That's not forceful. I signed up for the deal, and that's the deal I got. Nobody forced me into it in any way. Being kidnapped and forced to work for free, against your will? That's forced labor. Being a "wage slave"? No.
(Now, I will grant you that, in many times and many places, I could choose freely among the few, bad offers available to me. When all the mill owners collude to only pay subsistence wages, my freedom to choose is... not worth very much. Nevertheless, I deny that it is fair to paint all of capitalism with that brush.)
> The next element of force is that the labourer is required to work under the direction of someone else, usually the highest bidder for the worker's labur-power commodity (if he can find such a bidder), rather than voluntarily decide with others how much or how to work.

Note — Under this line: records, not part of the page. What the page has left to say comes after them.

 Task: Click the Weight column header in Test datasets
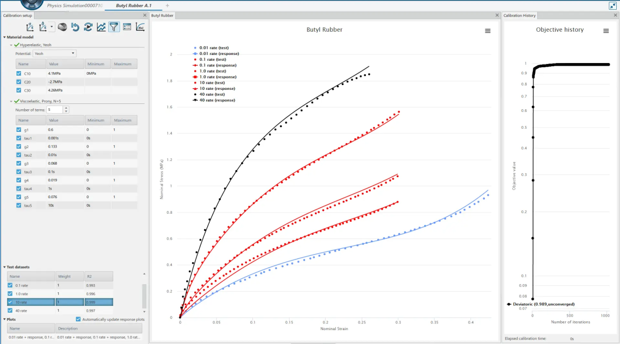(70, 276)
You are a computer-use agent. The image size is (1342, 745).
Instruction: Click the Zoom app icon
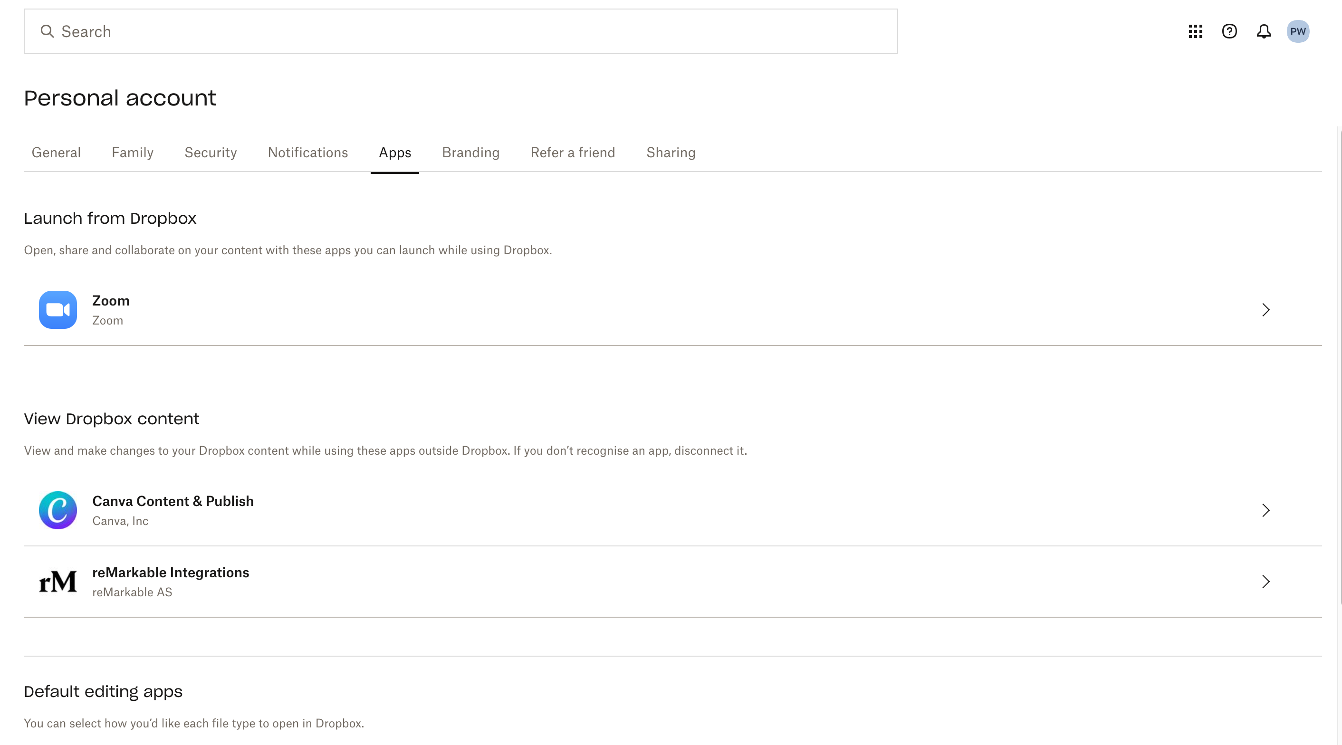click(58, 311)
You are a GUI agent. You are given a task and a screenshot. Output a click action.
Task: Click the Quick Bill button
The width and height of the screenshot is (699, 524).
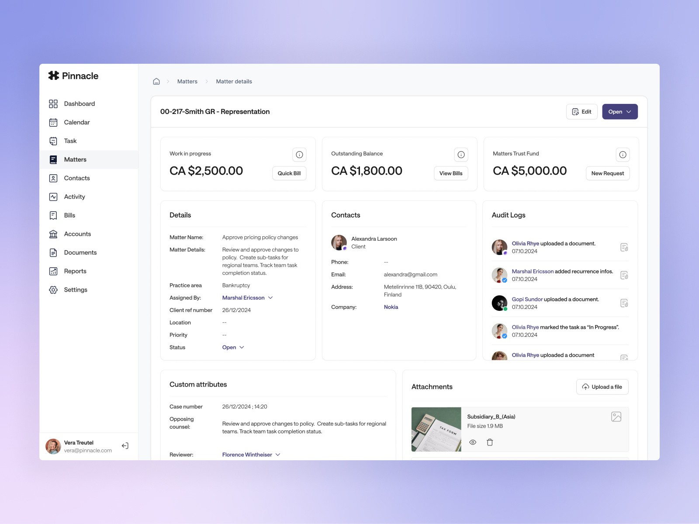coord(289,173)
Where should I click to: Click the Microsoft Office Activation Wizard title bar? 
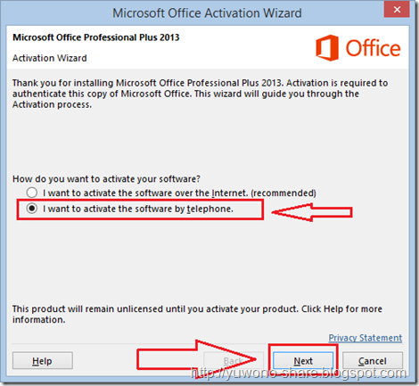pos(207,13)
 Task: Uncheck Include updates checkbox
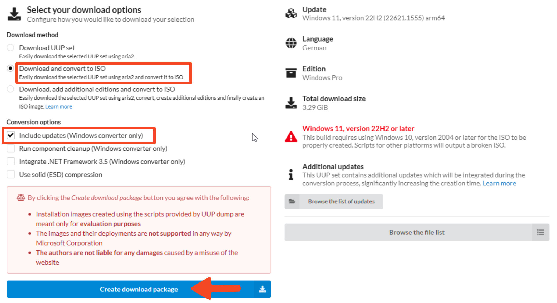(11, 135)
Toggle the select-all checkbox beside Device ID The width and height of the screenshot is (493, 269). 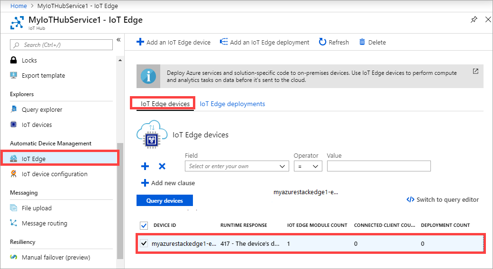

If I wanted to find a deal where I worked part time, I could almost certainly find it. As for the rest... I don't want to be the manager.
> And finally the third element of force, that the worker is required to work more in return for less, despite no social need to do so as a result of increased automation, which could be used to alleviate workload rather than increase short-term profits.
Has automation left us worse off? I don't believe it has. I believe that, taken as a whole, it has made us far better off.
You're giving me Communist theory (no surprise, given that your profile says "Communist"). But the real world does not work the way your theory says it does. (It works less like Marx said than it did when Marx was writing. To some degree, that might be due to Marx scaring the capitalists into behaving better. Still, Marxist theory is less applicable to the current world than it was to the world of 1900.)